Of course, I don't think I've ever actually used lug or lughole to mean ear, but it's just one of those thing that come on useful occasionally for still not quite completely a crossword. And I couldn't think of a use for lug, other than the verb (which I use far more frequently than the noun), and that would only really go with tug as "lug in a tug", but tug the verb is a synonym for lug, so it would be a bit odd to say "lug [to carry or move] in a tug [boat which moves ships, but which can also mean to pull]". Which also leave me with flea-ridden soft furnishings, or a wig in an American VW Beetle.

I would have put another asterisk, but I'm wondering whether I need to start using a Roman numeral based system, and if so, whether I can validly use a tilde as five.

Ok, I've completely forgotten where I was going with this, and the post has far to many individual elements to make any sense (BTW, never correct someone when they say the atomic weight of oxygen is 8. It's easier to leave them confusing people).

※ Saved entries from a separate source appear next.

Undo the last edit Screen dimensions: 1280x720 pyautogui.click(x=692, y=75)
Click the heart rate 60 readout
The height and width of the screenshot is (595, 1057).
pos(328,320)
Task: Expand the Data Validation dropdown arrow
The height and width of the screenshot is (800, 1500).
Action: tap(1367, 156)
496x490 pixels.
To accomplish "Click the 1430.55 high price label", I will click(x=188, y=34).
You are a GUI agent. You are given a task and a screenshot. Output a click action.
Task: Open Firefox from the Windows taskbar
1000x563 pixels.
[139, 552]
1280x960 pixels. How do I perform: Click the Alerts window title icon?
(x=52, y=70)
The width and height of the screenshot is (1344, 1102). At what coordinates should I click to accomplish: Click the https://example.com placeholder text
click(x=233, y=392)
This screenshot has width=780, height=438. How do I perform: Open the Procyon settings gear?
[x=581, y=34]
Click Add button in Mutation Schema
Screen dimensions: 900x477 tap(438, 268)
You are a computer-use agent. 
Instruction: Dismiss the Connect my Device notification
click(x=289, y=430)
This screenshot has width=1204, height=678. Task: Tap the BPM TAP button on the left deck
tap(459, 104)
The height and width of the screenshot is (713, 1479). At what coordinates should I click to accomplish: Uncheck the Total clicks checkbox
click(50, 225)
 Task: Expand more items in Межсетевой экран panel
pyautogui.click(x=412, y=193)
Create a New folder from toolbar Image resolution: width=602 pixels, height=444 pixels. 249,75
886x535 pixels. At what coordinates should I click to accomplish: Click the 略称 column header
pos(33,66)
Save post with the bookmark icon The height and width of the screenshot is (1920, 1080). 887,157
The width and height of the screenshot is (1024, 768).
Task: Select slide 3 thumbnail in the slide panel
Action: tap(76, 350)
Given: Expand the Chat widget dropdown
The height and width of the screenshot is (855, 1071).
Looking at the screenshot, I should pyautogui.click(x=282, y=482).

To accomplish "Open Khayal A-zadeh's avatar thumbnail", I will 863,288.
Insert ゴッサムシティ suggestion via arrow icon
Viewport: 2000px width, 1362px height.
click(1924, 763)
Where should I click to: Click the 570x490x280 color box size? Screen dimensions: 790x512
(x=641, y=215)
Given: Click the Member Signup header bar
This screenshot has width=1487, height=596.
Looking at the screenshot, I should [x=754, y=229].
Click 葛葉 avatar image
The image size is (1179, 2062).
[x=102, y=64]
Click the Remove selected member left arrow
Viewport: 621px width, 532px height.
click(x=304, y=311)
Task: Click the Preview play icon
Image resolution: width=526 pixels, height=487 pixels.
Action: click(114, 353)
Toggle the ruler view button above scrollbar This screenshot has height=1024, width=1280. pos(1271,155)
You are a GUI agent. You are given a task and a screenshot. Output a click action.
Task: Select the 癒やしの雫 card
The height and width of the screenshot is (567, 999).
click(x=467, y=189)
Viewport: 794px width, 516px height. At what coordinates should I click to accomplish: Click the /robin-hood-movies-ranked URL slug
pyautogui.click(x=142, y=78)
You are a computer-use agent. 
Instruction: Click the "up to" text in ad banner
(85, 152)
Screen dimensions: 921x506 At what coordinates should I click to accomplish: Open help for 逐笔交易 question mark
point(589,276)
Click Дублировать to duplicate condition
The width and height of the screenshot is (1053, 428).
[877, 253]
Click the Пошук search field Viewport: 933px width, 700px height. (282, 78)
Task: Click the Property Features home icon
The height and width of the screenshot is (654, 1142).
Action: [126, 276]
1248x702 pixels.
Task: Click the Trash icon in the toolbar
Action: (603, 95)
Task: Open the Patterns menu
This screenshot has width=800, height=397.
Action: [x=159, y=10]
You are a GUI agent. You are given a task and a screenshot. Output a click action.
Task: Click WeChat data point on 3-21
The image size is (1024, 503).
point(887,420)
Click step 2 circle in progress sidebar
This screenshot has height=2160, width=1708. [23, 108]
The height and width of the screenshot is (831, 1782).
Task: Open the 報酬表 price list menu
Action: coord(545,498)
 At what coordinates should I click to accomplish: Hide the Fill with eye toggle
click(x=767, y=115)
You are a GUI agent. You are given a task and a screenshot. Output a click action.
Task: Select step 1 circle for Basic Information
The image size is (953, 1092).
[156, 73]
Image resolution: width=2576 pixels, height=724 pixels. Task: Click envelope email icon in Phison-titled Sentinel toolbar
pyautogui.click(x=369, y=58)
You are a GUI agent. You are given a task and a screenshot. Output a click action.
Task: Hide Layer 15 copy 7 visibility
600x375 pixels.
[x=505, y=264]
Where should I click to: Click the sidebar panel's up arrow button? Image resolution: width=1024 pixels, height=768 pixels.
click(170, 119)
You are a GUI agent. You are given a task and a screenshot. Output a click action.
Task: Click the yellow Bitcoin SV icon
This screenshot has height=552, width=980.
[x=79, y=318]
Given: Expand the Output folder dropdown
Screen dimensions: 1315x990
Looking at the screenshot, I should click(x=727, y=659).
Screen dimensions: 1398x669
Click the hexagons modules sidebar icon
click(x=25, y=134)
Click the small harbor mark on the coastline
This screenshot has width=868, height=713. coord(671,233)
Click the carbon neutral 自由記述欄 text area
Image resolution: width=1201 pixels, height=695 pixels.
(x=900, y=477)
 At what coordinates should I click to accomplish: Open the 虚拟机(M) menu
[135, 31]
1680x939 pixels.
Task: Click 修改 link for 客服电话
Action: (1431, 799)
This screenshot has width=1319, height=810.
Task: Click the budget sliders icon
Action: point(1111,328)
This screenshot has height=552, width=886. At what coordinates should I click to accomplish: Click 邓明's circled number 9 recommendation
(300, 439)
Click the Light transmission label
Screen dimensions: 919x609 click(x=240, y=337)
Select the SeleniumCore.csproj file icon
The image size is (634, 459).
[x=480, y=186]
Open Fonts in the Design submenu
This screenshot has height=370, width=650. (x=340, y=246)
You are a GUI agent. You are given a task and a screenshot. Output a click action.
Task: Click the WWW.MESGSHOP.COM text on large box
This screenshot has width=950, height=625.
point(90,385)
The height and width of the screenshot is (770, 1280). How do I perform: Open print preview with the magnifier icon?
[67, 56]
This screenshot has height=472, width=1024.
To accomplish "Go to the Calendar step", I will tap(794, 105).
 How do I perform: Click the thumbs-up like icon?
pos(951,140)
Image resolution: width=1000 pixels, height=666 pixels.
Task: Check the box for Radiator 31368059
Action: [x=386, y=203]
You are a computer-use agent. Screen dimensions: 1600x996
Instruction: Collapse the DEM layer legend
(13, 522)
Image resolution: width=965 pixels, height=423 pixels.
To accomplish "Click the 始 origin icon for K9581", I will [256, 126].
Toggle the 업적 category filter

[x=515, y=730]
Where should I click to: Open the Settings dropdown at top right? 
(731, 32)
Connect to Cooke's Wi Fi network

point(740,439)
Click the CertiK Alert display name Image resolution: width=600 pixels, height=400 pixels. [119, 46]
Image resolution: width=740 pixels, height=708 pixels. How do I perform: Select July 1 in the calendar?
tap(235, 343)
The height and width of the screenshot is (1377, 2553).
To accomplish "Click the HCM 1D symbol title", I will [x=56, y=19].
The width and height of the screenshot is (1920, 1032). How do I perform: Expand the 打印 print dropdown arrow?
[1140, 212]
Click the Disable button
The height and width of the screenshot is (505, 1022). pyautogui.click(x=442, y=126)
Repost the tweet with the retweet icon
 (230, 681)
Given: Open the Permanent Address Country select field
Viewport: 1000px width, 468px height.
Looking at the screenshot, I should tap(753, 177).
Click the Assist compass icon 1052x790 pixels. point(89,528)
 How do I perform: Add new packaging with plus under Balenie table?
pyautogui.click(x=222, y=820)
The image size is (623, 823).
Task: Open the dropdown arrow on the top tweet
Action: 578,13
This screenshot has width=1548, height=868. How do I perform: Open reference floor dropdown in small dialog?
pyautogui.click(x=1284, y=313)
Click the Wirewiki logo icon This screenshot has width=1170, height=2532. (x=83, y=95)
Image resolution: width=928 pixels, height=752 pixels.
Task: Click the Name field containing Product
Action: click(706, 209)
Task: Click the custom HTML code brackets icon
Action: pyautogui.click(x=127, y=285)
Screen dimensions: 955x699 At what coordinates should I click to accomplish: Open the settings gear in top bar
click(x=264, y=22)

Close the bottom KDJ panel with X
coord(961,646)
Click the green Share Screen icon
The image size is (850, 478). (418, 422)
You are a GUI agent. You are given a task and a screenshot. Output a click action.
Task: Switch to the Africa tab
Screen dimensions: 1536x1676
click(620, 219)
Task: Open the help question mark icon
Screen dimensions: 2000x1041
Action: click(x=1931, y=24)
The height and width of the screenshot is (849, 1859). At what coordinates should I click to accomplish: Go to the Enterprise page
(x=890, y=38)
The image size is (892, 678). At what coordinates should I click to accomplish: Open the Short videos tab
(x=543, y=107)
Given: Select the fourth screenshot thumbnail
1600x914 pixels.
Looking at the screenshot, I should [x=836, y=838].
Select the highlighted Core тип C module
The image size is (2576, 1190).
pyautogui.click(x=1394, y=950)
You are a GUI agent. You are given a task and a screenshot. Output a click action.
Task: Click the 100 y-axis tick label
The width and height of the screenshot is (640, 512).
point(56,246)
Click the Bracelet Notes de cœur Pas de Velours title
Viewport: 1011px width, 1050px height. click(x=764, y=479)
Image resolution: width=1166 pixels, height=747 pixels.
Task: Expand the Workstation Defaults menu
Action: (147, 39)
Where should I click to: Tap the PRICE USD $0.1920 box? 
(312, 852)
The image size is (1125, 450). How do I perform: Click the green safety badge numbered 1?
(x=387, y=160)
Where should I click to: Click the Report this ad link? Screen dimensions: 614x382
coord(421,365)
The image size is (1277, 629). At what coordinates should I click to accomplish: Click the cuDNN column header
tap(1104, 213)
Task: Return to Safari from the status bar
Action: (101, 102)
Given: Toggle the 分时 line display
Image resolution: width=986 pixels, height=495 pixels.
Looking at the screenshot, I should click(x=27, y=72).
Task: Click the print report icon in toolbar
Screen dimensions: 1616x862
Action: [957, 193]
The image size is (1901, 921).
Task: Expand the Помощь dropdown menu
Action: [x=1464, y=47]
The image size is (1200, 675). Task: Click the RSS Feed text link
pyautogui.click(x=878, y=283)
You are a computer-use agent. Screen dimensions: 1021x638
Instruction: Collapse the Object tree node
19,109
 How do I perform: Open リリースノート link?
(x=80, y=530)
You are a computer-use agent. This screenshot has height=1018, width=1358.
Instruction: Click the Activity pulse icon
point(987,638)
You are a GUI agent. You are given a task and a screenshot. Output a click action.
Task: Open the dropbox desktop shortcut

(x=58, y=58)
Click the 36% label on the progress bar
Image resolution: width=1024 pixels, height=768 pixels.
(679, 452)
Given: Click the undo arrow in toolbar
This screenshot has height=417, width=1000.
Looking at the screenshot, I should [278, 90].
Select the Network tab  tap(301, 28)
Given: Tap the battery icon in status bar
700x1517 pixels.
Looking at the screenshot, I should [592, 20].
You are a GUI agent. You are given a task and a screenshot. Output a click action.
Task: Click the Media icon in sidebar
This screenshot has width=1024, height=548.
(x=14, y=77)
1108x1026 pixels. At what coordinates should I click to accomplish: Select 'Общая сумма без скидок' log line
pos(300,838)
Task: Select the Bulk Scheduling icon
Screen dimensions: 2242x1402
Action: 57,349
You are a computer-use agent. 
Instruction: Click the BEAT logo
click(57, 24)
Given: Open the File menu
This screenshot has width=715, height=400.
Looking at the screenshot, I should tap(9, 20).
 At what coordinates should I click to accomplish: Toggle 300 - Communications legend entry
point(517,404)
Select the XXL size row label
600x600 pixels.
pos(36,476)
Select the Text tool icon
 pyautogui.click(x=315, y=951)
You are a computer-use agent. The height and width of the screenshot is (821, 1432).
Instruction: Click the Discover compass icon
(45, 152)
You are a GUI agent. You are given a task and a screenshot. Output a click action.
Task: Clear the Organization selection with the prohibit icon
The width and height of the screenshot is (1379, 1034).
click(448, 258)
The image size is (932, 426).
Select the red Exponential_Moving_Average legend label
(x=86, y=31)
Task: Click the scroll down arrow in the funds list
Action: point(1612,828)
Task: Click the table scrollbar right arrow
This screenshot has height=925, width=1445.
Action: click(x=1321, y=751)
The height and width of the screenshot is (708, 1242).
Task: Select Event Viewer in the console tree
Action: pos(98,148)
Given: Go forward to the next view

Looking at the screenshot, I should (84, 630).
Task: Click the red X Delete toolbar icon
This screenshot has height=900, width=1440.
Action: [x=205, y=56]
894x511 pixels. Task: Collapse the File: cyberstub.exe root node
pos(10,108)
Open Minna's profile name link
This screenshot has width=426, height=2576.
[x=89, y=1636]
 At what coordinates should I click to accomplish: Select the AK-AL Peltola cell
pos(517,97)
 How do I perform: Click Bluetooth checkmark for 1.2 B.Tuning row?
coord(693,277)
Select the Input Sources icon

So, as a recent Ghit said I shall bid you "adie".

Anyhoo,

PS. The question the search asked was "how to bid French people adie?". I'm sure there's some joke to be made out of this, but Kate Adie does seem to have enough comic potential at the moment. Anyway, the word is "adieu", originally meaning something like "to God", but now "Goodbye". Oh, and cunningly it's a French word, so you might just be able to use it to bid adieu to real, actual French people, although direct translations such as "bon achat" may also used.